Possible change of trends for stocks at hand
Gold GOFO rates turn negative
Zero Hedge reports that GOFO rates have just turned negative.
As the article explains, it is difficult to isolate "in real time" what caused this dislocation. However, irrespective of the specific cause, a negative GOFO indicates that something is wrong with the gold market. Likely causes, according to Zero Hedge, are:
- An ETF-induced repricing of paper and physical gold
- Ongoing deliverable concerns and/or shortages involving one (NYSE:JPM) or more Comex gold members.
- Liquidations in the paper gold market
- A shortage of physical gold for a non-bullion bank market participant
- A major fund unwinding a futures pair trade involving at least one gold leasing leg
- An ongoing bullion bank failure with or without an associated allocated gold bank "run"
- All of the above
The SPY, Industrials, and Transports closed up.
The secondary trend has just turned bullish. More about this change of trend tomorrow. However, since we are just interested on the primary trend in order to make commitments on the long side, we shouldn't get too excited with this change of the secondary trend.
However, as you can see on the chart below, prices are steadily nearing the last recorded highs (actually, the last primary bull market highs). Such highs are shown with a horizontal blue line (the date of those closing highs is: 05/28 for the Industrials, 05/17 for the Transports, and 05/21 for the SPY). If these closing highs are jointly broken, a new primary bull market will be signaled.
So, I'll keep a close eye on the three indices I monitor.

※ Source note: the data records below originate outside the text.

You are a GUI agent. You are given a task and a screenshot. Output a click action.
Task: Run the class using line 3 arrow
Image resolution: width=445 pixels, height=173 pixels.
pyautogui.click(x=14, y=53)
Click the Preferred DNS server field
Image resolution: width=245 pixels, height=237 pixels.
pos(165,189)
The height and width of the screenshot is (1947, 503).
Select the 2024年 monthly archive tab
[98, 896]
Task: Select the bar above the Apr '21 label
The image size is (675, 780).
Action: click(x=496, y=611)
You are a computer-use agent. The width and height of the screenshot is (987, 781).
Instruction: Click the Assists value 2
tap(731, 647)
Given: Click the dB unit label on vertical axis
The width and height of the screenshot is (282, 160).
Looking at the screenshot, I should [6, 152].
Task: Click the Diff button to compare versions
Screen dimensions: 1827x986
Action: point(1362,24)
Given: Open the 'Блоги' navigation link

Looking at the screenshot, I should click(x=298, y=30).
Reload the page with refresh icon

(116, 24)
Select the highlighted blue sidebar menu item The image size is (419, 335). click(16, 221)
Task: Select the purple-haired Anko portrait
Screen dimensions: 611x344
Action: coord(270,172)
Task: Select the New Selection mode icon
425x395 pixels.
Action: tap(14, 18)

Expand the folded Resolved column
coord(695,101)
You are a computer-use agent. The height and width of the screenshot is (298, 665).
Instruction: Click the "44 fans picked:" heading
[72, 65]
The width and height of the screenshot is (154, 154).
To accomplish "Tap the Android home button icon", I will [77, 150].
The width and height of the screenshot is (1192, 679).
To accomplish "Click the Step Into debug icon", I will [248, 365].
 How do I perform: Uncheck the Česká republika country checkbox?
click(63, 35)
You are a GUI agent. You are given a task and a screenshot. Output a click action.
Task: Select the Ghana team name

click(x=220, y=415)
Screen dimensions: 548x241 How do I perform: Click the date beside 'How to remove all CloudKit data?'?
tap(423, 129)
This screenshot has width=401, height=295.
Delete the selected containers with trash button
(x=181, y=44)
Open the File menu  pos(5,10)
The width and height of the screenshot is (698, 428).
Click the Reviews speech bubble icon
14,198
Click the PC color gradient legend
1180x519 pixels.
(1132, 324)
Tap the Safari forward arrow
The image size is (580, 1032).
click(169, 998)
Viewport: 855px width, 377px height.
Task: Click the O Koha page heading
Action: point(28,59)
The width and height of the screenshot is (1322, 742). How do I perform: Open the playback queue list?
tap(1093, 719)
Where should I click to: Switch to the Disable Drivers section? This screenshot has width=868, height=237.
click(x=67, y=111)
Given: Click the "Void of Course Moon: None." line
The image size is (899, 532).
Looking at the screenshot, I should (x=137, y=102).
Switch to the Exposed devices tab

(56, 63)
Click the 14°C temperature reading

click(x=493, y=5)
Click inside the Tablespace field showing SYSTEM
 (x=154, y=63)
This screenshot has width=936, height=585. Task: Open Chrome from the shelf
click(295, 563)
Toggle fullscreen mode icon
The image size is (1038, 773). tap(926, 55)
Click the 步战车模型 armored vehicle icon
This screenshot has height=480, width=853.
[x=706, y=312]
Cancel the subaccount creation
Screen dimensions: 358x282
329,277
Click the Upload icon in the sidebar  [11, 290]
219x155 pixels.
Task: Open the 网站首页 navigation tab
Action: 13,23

Today's volume was lower than yesterday's, which is bearish as volume didn't support higher prices. The overall pattern of volume is slightly bearish.
Gold and Silver
Eventually, one of these primary bear market re-confirmations will be proven false. In the meantime, it is better not to fight the trend, and wait for a primary bull market signal in order to make a commitment on the long side.